» **What to do**
a - Transcribe the stretch of the Qwen2 quantization report from "### actual behavior" through "Seetemberber 20ndg, 2022.", keeping every character as it appears.
b - Continue the Qwen2 FP8 quantization report, starting after its last sentence.

» **Provided passage**
•••••
Output without quantization (FP16):
> The GeForce RTX 4090 is a high-performance graphics card designed by NVIDIA, released on September 20th, 2022. It utilizes the AD102 graphics processor, built on a 5 nanometer process, and supports DirectX 12 Ultimate, ensuring compatibility with modern games and enabling advanced features like hardware-raytracing and variable-rate shading. With 16,384 shading units, 512 texture mapping units, and 176 raster operation pipelines, it offers powerful processing capabilities. The card includes 512 tensor cores for AI applications and 1

### actual behavior

Output with FP8 quantization:
> The GeForce RTX 400 is an enthusiast-class graphics card by NVIDIA, launched on Seetemberber 20ndg, 2022. 
It is built on the 5 nm proccess, and basaed on the AD11000 graphics processor, in in, in its ad102--300-a1 variante,n, thee ccard soppors DirectX 12 Ultimateiate. Thhis ensures that thaatt all moden gaames will will r rung on Geeforce R RTXX X4t 4

### additional notes

I tried to quantize `Qwen2` to speed up inference, but the result has a lot of errors. I know that `Qwen` and `Qwen2` are slightly different, but I tried to get a quantized FP8 model based on the available scripts.
•••••
» **Information provided**
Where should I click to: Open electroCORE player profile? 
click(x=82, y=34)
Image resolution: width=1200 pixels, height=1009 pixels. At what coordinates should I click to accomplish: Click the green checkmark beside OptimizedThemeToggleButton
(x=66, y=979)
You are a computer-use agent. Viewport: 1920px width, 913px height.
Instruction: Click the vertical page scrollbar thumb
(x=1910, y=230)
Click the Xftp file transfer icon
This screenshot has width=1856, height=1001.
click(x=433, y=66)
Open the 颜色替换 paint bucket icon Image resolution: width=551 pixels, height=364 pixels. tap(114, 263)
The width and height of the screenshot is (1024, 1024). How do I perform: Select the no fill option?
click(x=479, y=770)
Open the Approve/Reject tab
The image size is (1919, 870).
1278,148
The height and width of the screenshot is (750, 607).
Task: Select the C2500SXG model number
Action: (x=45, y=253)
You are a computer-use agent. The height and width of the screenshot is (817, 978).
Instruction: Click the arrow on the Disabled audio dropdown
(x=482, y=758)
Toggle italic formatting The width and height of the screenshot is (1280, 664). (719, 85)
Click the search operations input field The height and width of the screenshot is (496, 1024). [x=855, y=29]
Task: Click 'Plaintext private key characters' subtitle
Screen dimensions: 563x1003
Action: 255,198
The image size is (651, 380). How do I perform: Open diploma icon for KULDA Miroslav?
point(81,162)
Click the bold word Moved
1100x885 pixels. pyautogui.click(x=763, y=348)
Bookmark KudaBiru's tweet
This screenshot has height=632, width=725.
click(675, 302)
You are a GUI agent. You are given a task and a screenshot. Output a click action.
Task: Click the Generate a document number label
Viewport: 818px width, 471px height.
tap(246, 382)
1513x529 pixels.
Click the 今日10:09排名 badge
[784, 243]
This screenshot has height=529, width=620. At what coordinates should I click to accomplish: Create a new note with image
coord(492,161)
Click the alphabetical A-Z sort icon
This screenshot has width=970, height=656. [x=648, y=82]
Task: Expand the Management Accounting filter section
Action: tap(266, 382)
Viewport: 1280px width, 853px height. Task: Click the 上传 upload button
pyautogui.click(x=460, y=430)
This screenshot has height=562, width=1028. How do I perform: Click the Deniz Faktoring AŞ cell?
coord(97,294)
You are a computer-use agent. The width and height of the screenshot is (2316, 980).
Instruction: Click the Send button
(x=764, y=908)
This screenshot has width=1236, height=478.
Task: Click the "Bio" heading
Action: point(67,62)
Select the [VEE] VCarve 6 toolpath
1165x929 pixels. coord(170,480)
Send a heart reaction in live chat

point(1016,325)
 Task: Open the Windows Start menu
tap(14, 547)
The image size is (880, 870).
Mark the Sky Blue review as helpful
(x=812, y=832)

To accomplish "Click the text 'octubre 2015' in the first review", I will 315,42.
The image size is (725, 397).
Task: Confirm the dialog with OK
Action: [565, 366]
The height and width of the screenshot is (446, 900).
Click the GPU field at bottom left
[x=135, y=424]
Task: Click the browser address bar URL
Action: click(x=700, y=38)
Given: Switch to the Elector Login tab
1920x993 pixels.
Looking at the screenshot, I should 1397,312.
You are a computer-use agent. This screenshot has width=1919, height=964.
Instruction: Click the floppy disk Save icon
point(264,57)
•••••
» **Task answers**
a -
### actual behavior

Output with FP8 quantization:
> The GeForce RTX 400 is an enthusiast-class graphics card by NVIDIA, launched on Seetemberber 20ndg, 2022.

b -
Are there any plans to add support for `Qwen2` in the near future?
QiJune commented 1 month ago

Hi @VladislavDuma , Qwen2 is not officially supported yet, we are still working on the verification. BTW, "Output without quantization (FP16)" is the result of TRT-LLM or HF? We need to make sure the sampling configs of FP16 and FP8 are the same.

github-actions[bot] commented 17 hours ago

This issue is stale because it has been open 30 days with no activity. Remove stale label or comment or this will be closed in 15 days."